It wasn't that, however, she regretted most. It was the fact that, when the two AIs had taken turns trying to kill her, she couldn't say two words: "Fuck you."


	20. Unforeseen Consequences

**Summary for the Chapter:**

> Doug Rattmann has an unexpected visitor at work.

**Notes for the Chapter:**

>  **Genre:** General  
>  **Characters:** Doug Rattmann  
>  **Warnings:** Crossover

Dr. Douglas Rattmann was working on the Aperture Science Handheld Portal Device when he heard someone clear a throat beside him. He looked up. There was a man in a suit, holding a briefcase.

"What are _you_ doing here? How did you get in?" He had been certain that he had _locked that damn door!_

"Doctor Rattmann..." The strange man adjusted his tie, and suddenly the surroundings around him changed. No longer was he in his laboratory, but in the chamber housing the Genetic Lifeform and Disk Operating System. Frozen in place, as though time had decelerated to a standstill, was his co-worker Henry, holding a screwdriver as he adjusted one of the circuitboards of the machine.

"I realize this ... moment may not be the most ... hmm ... convenient for a heart-to-heart, but I have a great many matters I must ... attend to in the upcoming days."

"Who are you? What do you want?" Dr. Rattmann was both frightened and angry at this strange man, who wasn't even _human._ His ability to warp time and space, not to mention that _voice_ \- there was no way that that _thing_ could be a human. No human could do that.
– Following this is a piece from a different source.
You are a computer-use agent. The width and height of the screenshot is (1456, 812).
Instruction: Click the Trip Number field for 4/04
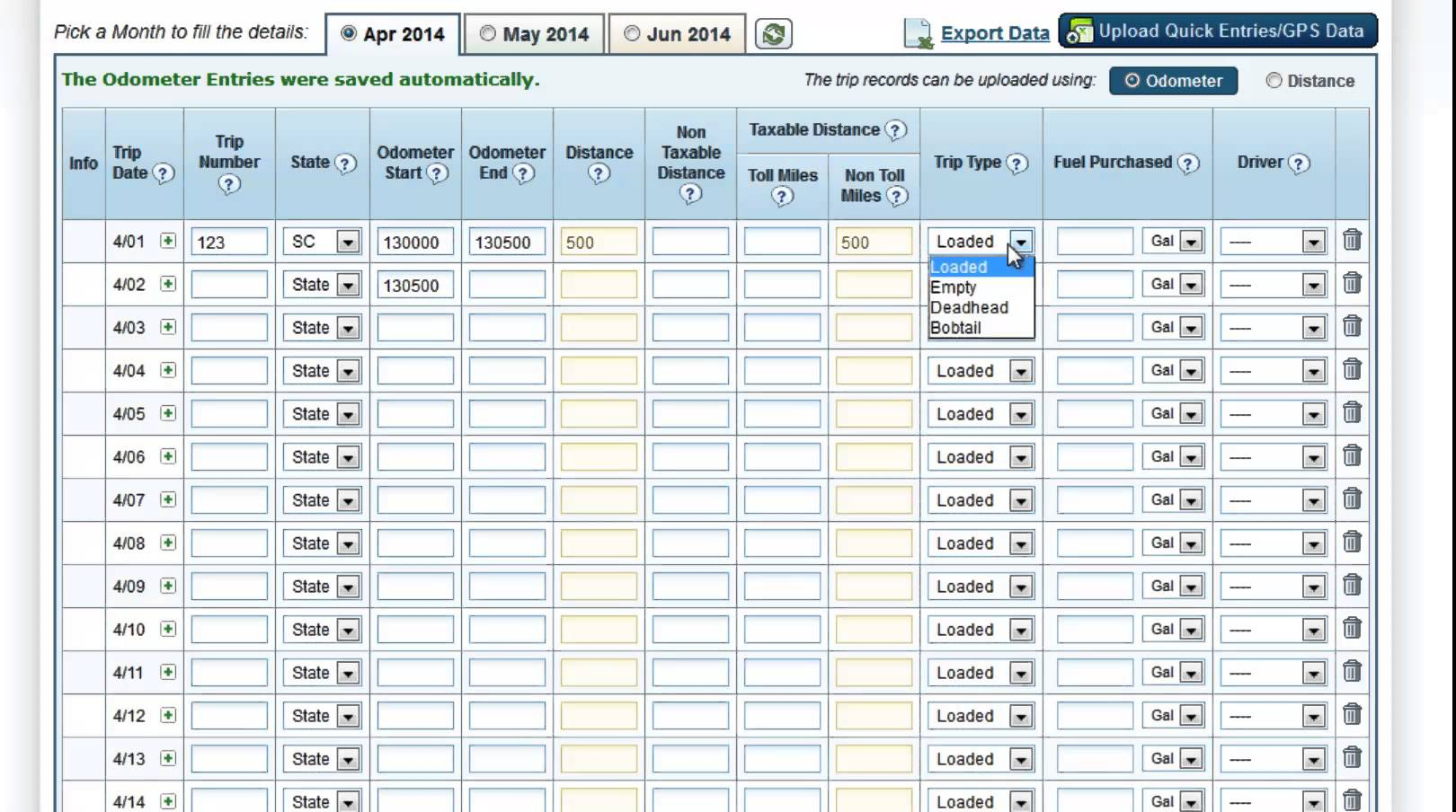tap(229, 371)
The man with the briefcase simply cleared his throat again. The surroundings changed once again, first to some form of alien world; a world with a multi-colored sky and rocky platforms suspended in nothingness; a place with worlds stretched thin across the membrane where dimensions intersect. The man adjusted his tie again, and the surroundings changed again; this time, it was some sort of city in Eastern Europe, with a large black obelisk. A large black obelisk that had suddenly dropped down from the heavens; not man-made, but alien.

Suddenly, he was back in his laboratory. But it was not the laboratory he knew. It had been abandoned in a hurry; chairs overtipped, papers dropped, and plant growth beginning to crawl through the walls.

"Prepare for unforeseen consequences," the man said, and then he was gone.

At first, Doug wondered if he had forgotten his medication again.

But it would be something he would remember for a long time to come.


	21. Walk

**Summary for the Chapter:**

> This walk was something Chell had put off for too long.

**Notes for the Chapter:**

>  **Genre:** Friendship  
>  **Characters:** Chell, GLaDOS  
>  **Warnings:** None

"Are we there yet?"

Chell sighed, rolled her shoulders and looked down at her five-year-old daughter.

"Mummy?"

"Soon," she murmured. The day was crisp and clear. The sun shone down on the wheat field, turning the stalks of grain into a bright, shining gold.

This walk had been something Chell had put off for a long time; too long. Next week, next month, after she married, after she gave birth, after her daughter was old enough to walk...

No more procastination. Her daughter entered school next week. If Chell didn't do it now, she never would.

"Mommy, where are we going again?"

"To visit an old friend of mine."

"Who?"

"You'll see."

They had already walked for a mile, across the sea of wheat. Chell figured if she wanted, she could have made it to the shed in half the time this one mile had taken, but her daughter was only five and Chell didn't want to tire her out too much.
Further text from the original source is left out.